TEXT UNDER STUDY:
....

Understanding the negative sense intermediate in the replication of foot-and-mouth-disease virus

The UK 2001 outbreak of foot-and-mouth disease resulted in billions of pounds of losses to the agriculture and tourism industries. This disease is widespread in many parts of the world (including outbreaks in countries bordering Europe) and transmits between animals very rapidly. Therefore, despite trade restrictions, another UK outbreak is inevitable. The disease-causing agent is a virus and we are studying how copies of its genetic material are made inside cells to spread infection. Aspects of this process are unique to this virus and an understanding of the fine details could therefore lead to better disease control in the future, such as safer vaccines.

....

INFORMATION SUPPLIED:
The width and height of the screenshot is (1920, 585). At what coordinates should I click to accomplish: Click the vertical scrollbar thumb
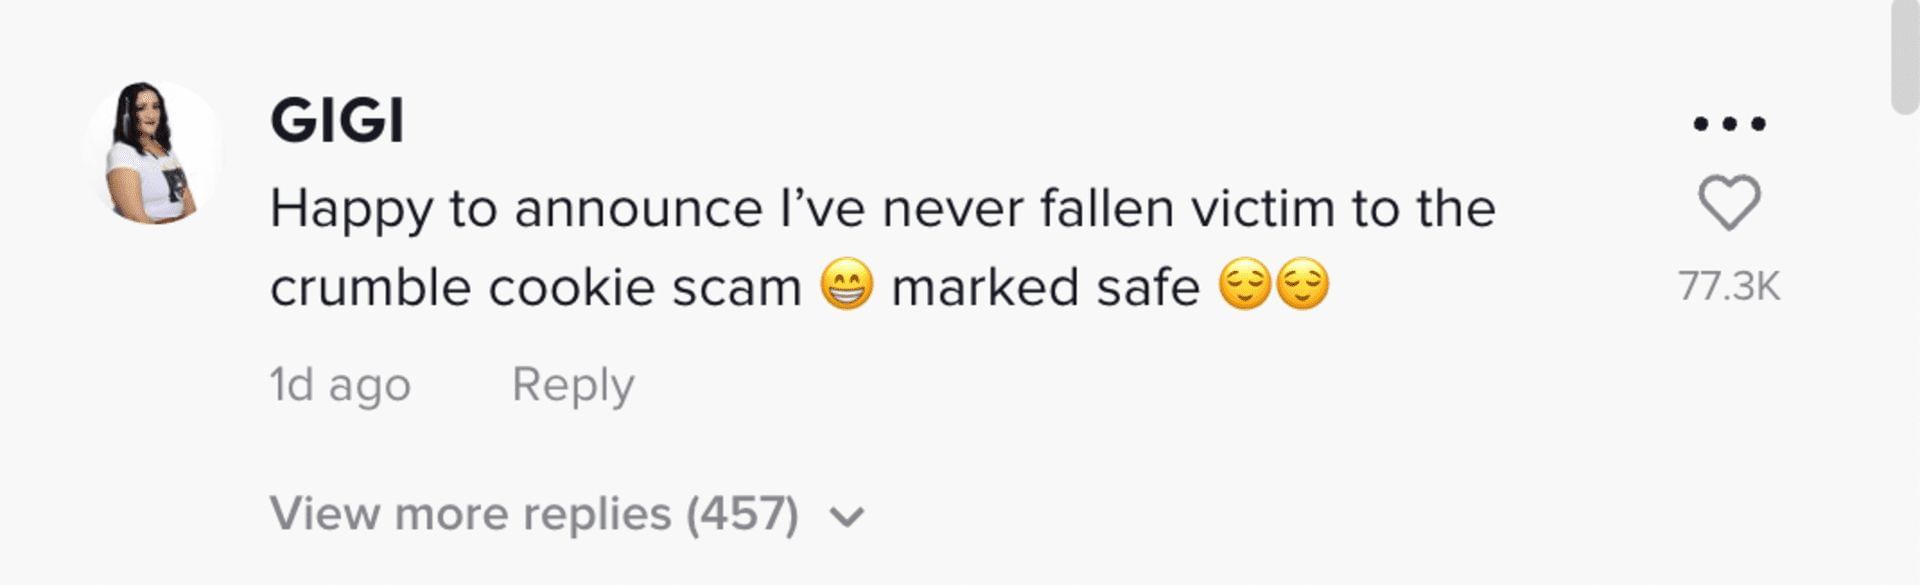(1904, 55)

....

TASKS:
- 1) Answer each question about the text on foot-and-mouth-disease virus replication:
(a) Which two industries suffered losses in the UK 2001 outbreak?
(b) What kind of agent causes the disease?
(c) What example of better disease control does the text give?
- 2) From the text on foot-and-mouth-disease virus replication, list every fact it states about foot-and-mouth disease itself, leaving out what it says about the research.
- 3) Recast the paragraph beginning "The UK 2001 outbreak" from the text on foot-and-mouth-disease virus replication as a short bulleted list that keeps its main facts.

EXPECTED RESULTS:
- 1)
(a) Agriculture and tourism.
(b) A virus.
(c) Safer vaccines.

- 2)
- The UK 2001 outbreak caused billions of pounds of losses to the agriculture and tourism industries.
- It is widespread in many parts of the world, including outbreaks in countries bordering Europe.
- It transmits between animals very rapidly.
- Another UK outbreak is inevitable, despite trade restrictions.
- It is caused by a virus.

- 3)
- The UK 2001 foot-and-mouth outbreak cost agriculture and tourism billions of pounds.
- The disease is widespread worldwide, including in countries bordering Europe, and spreads very rapidly between animals.
- Despite trade restrictions, another UK outbreak is inevitable.
- The cause is a virus; the research studies how copies of its genetic material are made inside cells to spread infection.
- Parts of this process are unique to the virus, so understanding them could lead to better disease control, such as safer vaccines.